AI: Есть у Файбисовича совершенно пронзительная вещь в музее Art4.ru — «Портрет Льва Рубинштейна».
СЕМЕН ФАЙБИСОВИЧ
|
С. П.: «Портрет Льва Рубинштейна» — это одна из самых значительных вещей в русском искусстве. У меня с ней была поразительная история. Купил ее Игорь Маркин у Овчаренко. Мы с Маркиным общались в тот период по-дружески, я в тот момент работал в Третьяковской галерее, считался таким независимым экспертом по искусству того времени. Зашла речь о важнейших работах перестройки, и я рассказал об этой вещи, безоговорочно рекомендуя ее к приобретению. Игорь достаточно быстро принял решение ее купить. Через некоторое время говорит: поеду заберу эту работу. Расплатился и вывез картину из Манежа. А на следующий день Манеж сгорел. Получается, что я стал невольным соучастником сохранения одной из самых лучших вещей в русском искусстве. Это судьба, это замечательно. Вот сколько будет стоить «Портрет Рубинштейна», если выйдет на рынок? Не меньше 500 тысяч даже в нынешних обстоятельствах.
AI: На самом деле сколько угодно, за шедевры не страшно даже сильно переплатить.

#### УКАЗАНИЕ A
Что, по фрагменту текста о «Портрете Льва Рубинштейна», случилось с Манежем на следующий день после того, как Игорь Маркин вывез оттуда картину?
#### УКАЗАНИЕ B
Кратко перескажите списком абзац фрагмента текста, который начинается словами «„Портрет Льва Рубинштейна“ — это одна из самых значительных вещей». Главные факты сохраните.
Отвечайте, опираясь только на этот фрагмент текста.

#### ИСХОДНЫЕ ДАННЫЕ
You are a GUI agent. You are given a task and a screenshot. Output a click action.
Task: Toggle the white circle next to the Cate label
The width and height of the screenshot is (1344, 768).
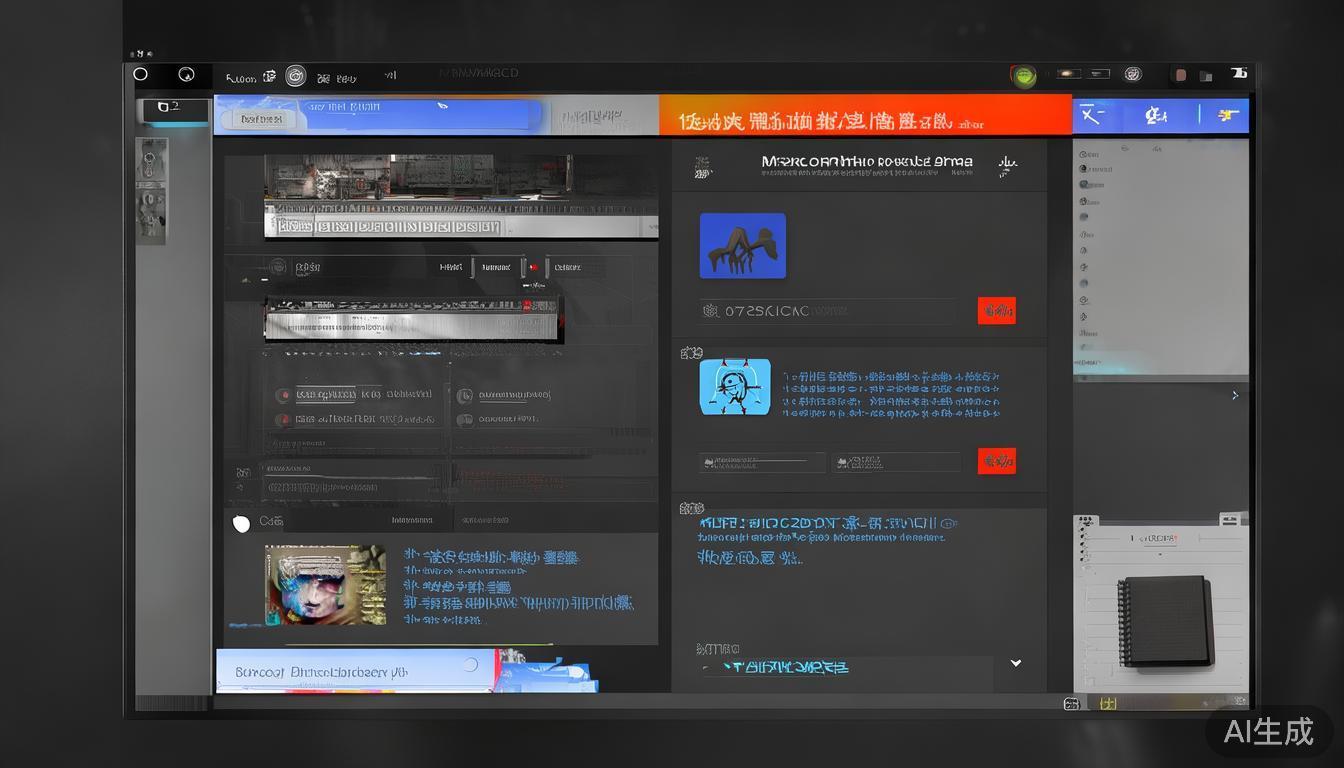tap(241, 522)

#### РЕШЕНИЕ A
Манеж сгорел.

#### РЕШЕНИЕ B
- «Портрет Льва Рубинштейна» — одна из самых значительных вещей в русском искусстве.
- Игорь Маркин купил картину у Овчаренко по моей безоговорочной рекомендации. Тогда я работал в Третьяковской галерее и считался независимым экспертом по искусству того времени.
- Маркин расплатился и вывез картину из Манежа, а на следующий день Манеж сгорел. Так я невольно помог сохранить эту работу.
- Если картина выйдет на рынок, она будет стоить не меньше 500 тысяч даже в нынешних обстоятельствах.